Ante la revisión de la ley presidencial para prohibir la siembra de maíz transgénico, defensores del maíz nativo pidieron ampliar la prohibición a la distribución de los transgénicos y de los organismos genéticamente modificados (OGMs).
Más de 25 organizaciones, comunidades e instituciones educativas que conforman Espacio Estatal en Defensa del Maíz Nativo de Oaxaca desde 2012, emitieron este miércoles un pronunciamiento en torno a la propuesta de reforma de la presidenta Claudia Sheinbaum Pardo.
En él, destacaron que la ley contra la siembra de transgénicos no contempla también la prohibición de su distribución y consumo. Además, no incluye la regulación de los OGMs que la industria biotecnología desarrolla en otros cultivos además del maíz.
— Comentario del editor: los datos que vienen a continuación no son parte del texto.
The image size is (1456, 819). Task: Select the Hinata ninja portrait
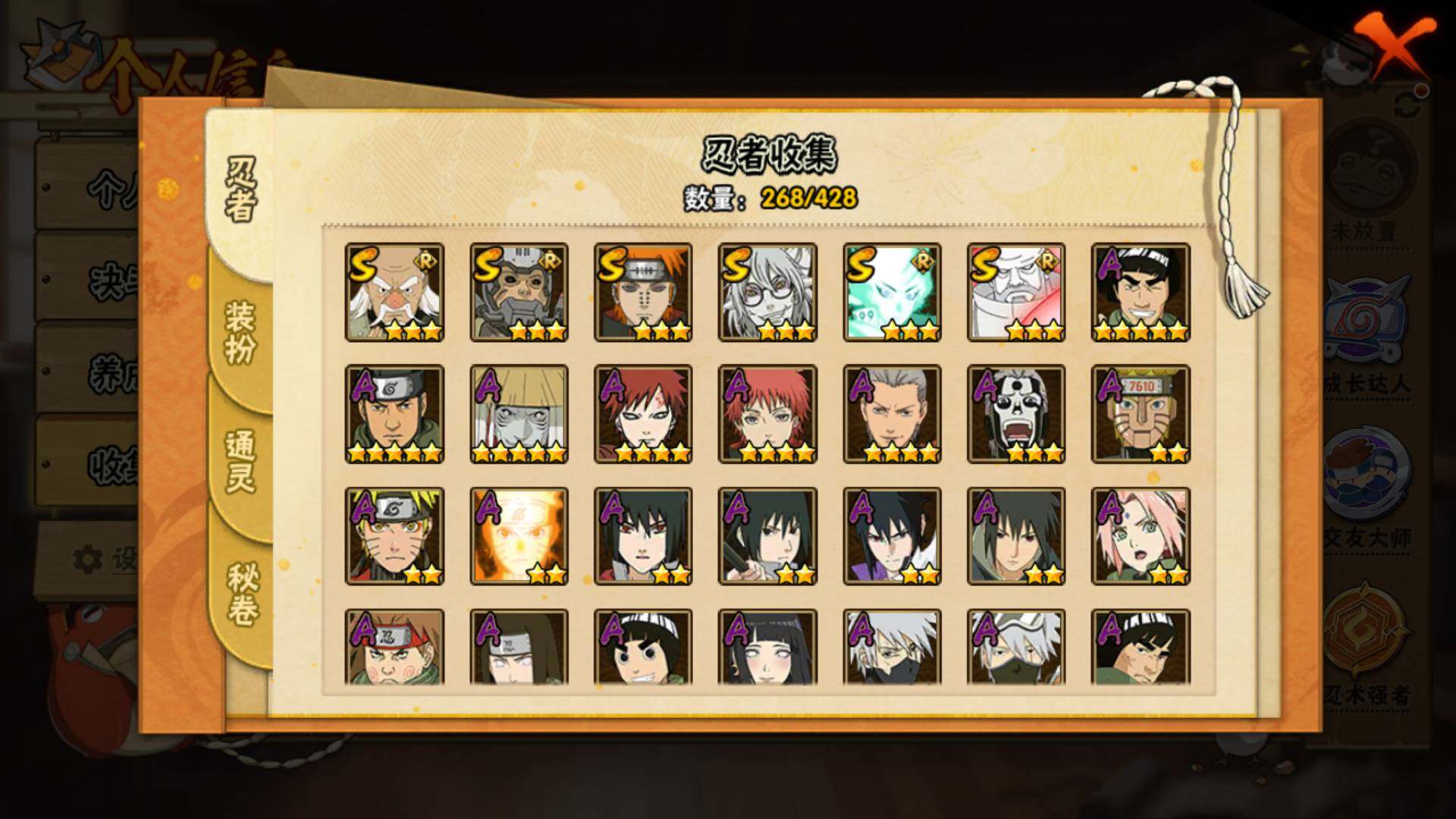tap(767, 647)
Situación que despertó su preocupación debido a que estos pueden ser liberados sin que se evalúen sus riesgos a la salud y al ambiente.
De acuerdo con los defensores, el peligro de las tecnologías que quedan fuera de la regulación es que pueden llegar a modificar otras especies silvestres. Con ello, alertaron, bajo la justificación de acabar con “plagas” o “malezas”, pueden terminar provocando la desaparición de especies enteras.
Entre estas especies, temieron por el quintonil, ya que esta se he convertido en resistente al glifosato y continua como un alimento fundamental para los mexicanos, aunque para la industria sea considerada como parte de la maleza.
Cabe mencionar que, por la mañana, Sheinbaum Pardo informó que se realizarán consultas con organizaciones sociales y con los secretarios del gabinete presidencial en torno a la ley contra la siembra de maíz transgénico. Esto, en respuesta a defensores y organizaciones que externaron sus criticas y propuestas en torno a la reforma.
Hay algunas personas que han participado en el movimiento “Sin maíz, no hay país” que quisieran que se reforzara la reforma constitucional que enviamos; entonces, le pedimos al Congreso que hiciera algunas mesas de trabajo para que se les escuchara.
Claudia Sheinbaum Pardo
En la revisión participarían los titulares de las secretarias de Agricultura y Desarrollo Rural, de Ciencia, Humanidades y Tecnología, y de Energía.
Por salud, piden prohibir maíz y granos OGMs
Los defensores indicaron que la reforma también debe contemplar la protección de la salud de los mexicanos ante el uso de semillas de maíz genéticamente modificado. Alertaron que, con su ingreso, estos podrán utilizarse en la elaboración de productos industrializados como alimentos chatarra, aceites comestibles y como sustitutos de azúcar en refrescos y bebidas.
En este tipo de productos no solo se utiliza maíz genéticamente modificado, sino también otros granos OGM. Por ello, reiteraron, se debe ampliar la prohibición ya que pone en riesgo la salud de quienes se encuentran vulnerables ante este tipo de alimentos como los niños.
En su lugar, expusieron, se deben construir políticas para promover la producción agroecológica y tradicional de alimentos saludables. Además, de detener la distribución de paquetes tecnológicos con semillas artificiales y agrotóxicos que enferman a los campesinos y a las infancias.
“La reforma para prohibir la siembra de maíz transgénico no protege a cabalidad nuestros maíces y los sigue dejando a merced de las empresas transnacionales semilleras y sus nuevas tecnologías de modificación genética”.
Espacio Estatal en Defensa del Maíz Nativo de Oaxaca
Ley contra transgénicos debe consultarse con pueblos indígenas
En el pronunciamiento, los defensores recordaron que la ley contra la siembra de transgénicos derivó del fallo del panel del T-MEC que obliga a México a permitir la importación de maíz transgénico. Señalaron que justo el fondo del problema es el que los gobiernos hayan firmado este tratado y el Tlcan sin consultar a los pueblos indígenas.
Por ello, resaltaron que esta ley debe contemplar a los pueblos indígenas ya que ellos son los principales defensores del maíz nativo. En ese sentido, señalaron que el tema de agricultura debe excluirse de los tratados comerciales internacionales.
Y es que, al formar parte del Convenio de la Unión Internacional para la Protección de las Obtenciones Vegetales (UPOV-91), facilita la privatización de semillas. Situación que permite la circulación de granos OGM en detrimento de las comunidades indígenas que son depositarias de las semillas nativas.
Así mismo, llamaron a los ciudadanos, organizaciones indígenas, campesinas y urbanas a continuar trabajando la tierra para producir alimentos sanos; así como a proteger e intercambiar las semillas nativas de manera libre.